A Case of Need
- First edition cover
- Author: Michael Crichton (writing as Jeffery Hudson)
- Language: English
- Genre: Mystery novel, Medical thriller
- Published: 1968
- Publisher: World Publishing Co.
- Publication place: United States
- Media type: Print (Hardcover)
- Pages: 243
- LC Class: PS3553.R48
- Preceded by: Easy Go
- Followed by: Zero Cool

= A Case of Need =

Novel by Michael Crichton

A Case of Need is a medical thriller/mystery novel written by Michael Crichton, his fourth novel and the only under the pseudonym Jeffery Hudson. It was first published in 1968 by The World Publishing Company (New York) and won an Edgar Award in 1969.

The novel was adapted into the 1972 film The Carey Treatment. It was re-released in 1993 under Crichton's own name. The novel tackles the issues of abortion and racism as they were in late 1960s America and includes several non-fiction appendixes.

==Plot summary==
Dr. John Berry is a pathologist working in Boston when abortion is illegal in the United States. Dr. Berry's colleague, obstetrician Arthur Lee, has been arrested for performing an abortion that led to the death of 17-year old Karen Randall, a member of a prominent Boston medical dynasty. Berry helped Lee disguise medical samples to hide the fact that Lee's dilation and curettage patients were pregnant.

Berry pretends to be Lee's lawyer to visit him in jail. Lee insists he did not perform the abortion. Berry sets out to prove Lee's innocence. He is beset by a hostile police captain and J.D. Randall, a prominent surgeon and Karen's father. He eventually discovers Karen was promiscuous and a heavy drug user.

Berry discovers that Peter Randall, Karen's uncle, had already performed three abortions for Karen. However, when she asked for a fourth, Peter refused. Berry confirms that Karen was not pregnant. He deduces that she had a benign thyroid tumor which was presenting symptoms of pregnancy.

Following the trail of Karen's life, Berry comes across a nurse named Angela and a drug dealer named Roman. He asks Roman about Karen, but he denies ever meeting her. While he follows Roman, he is brutally attacked. He ends up in the emergency room with severe cuts to his face and internal bleeding. While he is there, Roman and Angela are admitted. Roman has been bludgeoned and dies. Angela has some minor cuts.

Knowing she is a morphine addict and a nurse, Berry pretends to inject her with Nalorphine, having replaced it with water. Angela falls for the placebo and begs for morphine to counteract the withdrawal symptoms. She confesses to performing Karen's abortion with Roman in exchange for drug money.

Roman had tried to kill Angela because she could link him to Karen. When her uncle happened on the scene, he hit Roman with a chair and killed him. Berry convinces him to tell the police what happened. Lee decides to move to California to start over after being revealed as an abortionist, despite being exonerated for Karen's death.

Appendix I: Delicatessen Pathologists summarizes food metaphors used in the practice, like chicken-fat clots and oat-cell carcinoma.
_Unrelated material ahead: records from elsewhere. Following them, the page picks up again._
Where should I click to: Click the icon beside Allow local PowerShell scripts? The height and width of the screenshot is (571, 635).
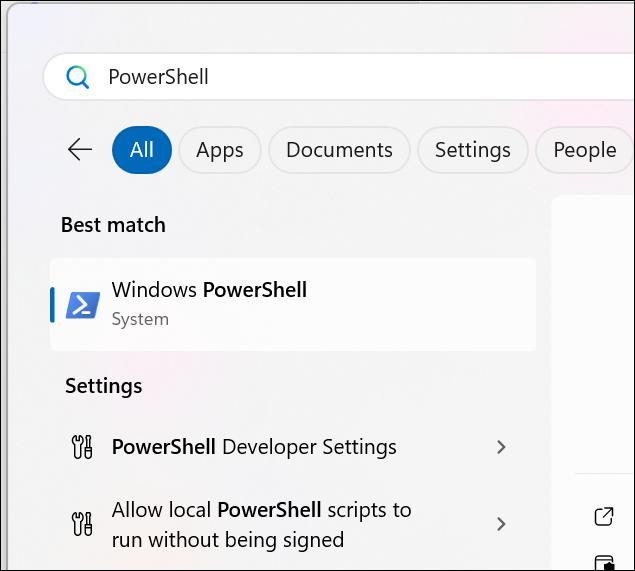[82, 524]
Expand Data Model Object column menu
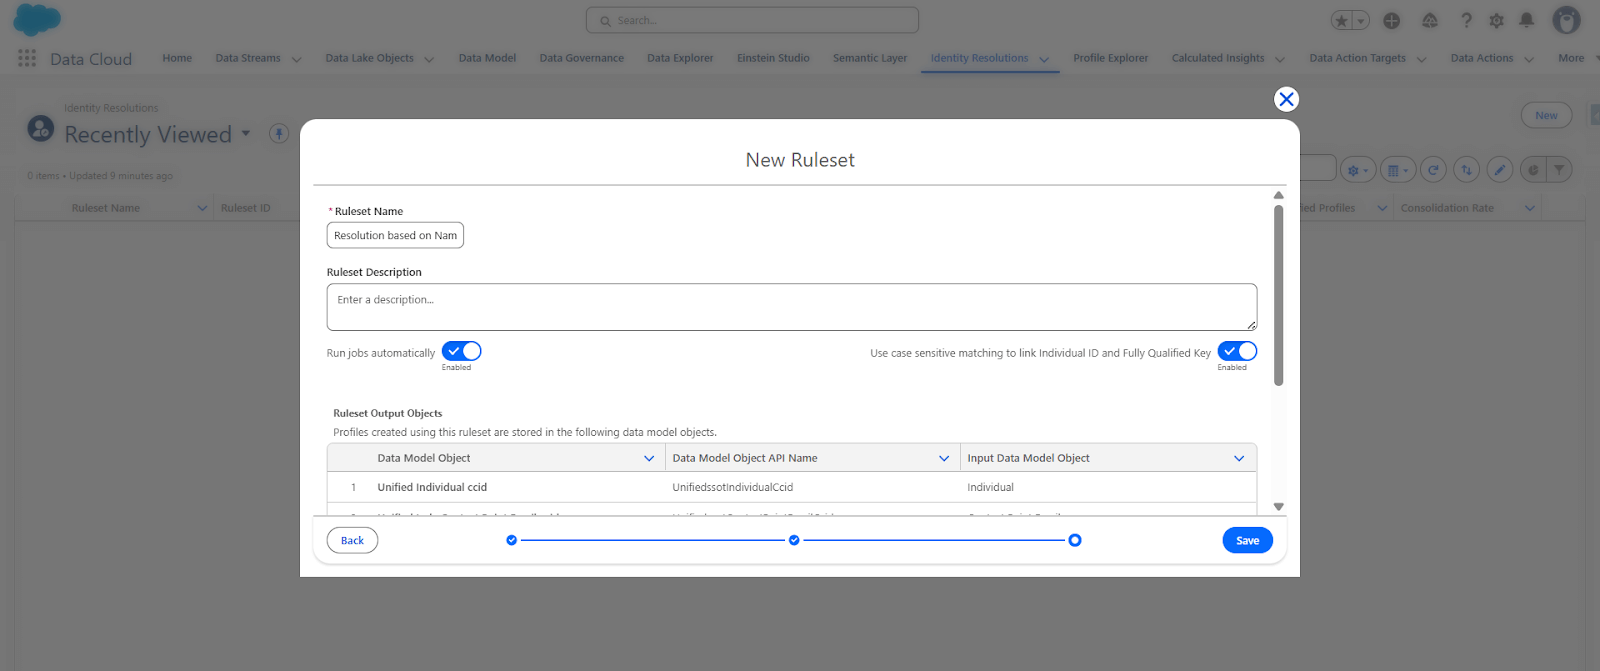Viewport: 1600px width, 671px height. (649, 458)
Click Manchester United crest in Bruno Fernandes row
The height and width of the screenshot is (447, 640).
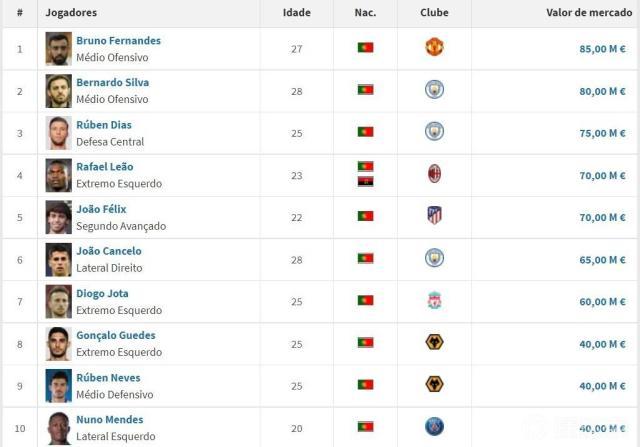pos(434,47)
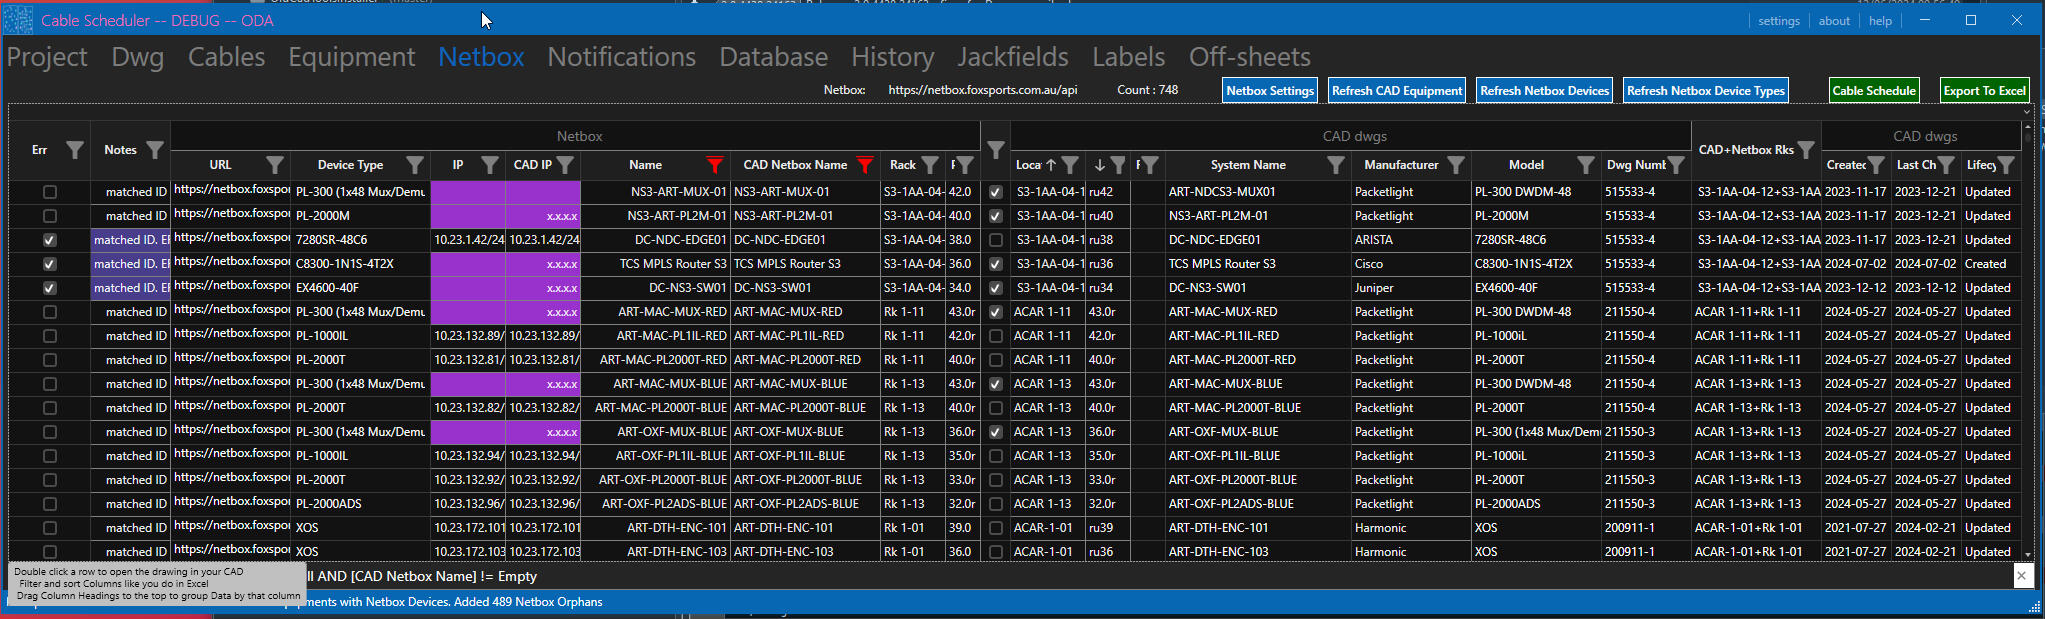Click the purple IP cell for NS3-ART-PL2M-01
This screenshot has width=2045, height=619.
[x=468, y=216]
Appendix II: Cops and Doctors explains how wary doctors are of cooperating with law enforcement.

Appendix III: Battlefields and Barberpoles discusses the culture difference between surgeons and physicians.

Appendix IV: Abbreviations dwells on the medical profession's affection for acronyms.

Appendix V: Whites is a pocket history of the white coat.

Appendix VI: Arguments on Abortion is an overview of the abortion debate. It concludes with a closer look at Garrett Hardin's pro-choice argument which is quoted in the novel's epigraph.

==Background==
Crichton had published several novels under the pseudonym John Lange but felt since this one was more serious than the Lange books it needed to come out under a different name. He planned to write further Jeffrey Hudson books about medical fiction, but this did not come about. The pen name Jeffrey Hudson came from the name of a dwarf in the time of King Charles I of England, who was served to the monarch in a pie and later captured by Barbary Pirates.

The novel was republished in hardcover under Crichton's name in 1993. Crichton was furious at this, called the action "despicable", and said it misled the public into thinking it was a new novel.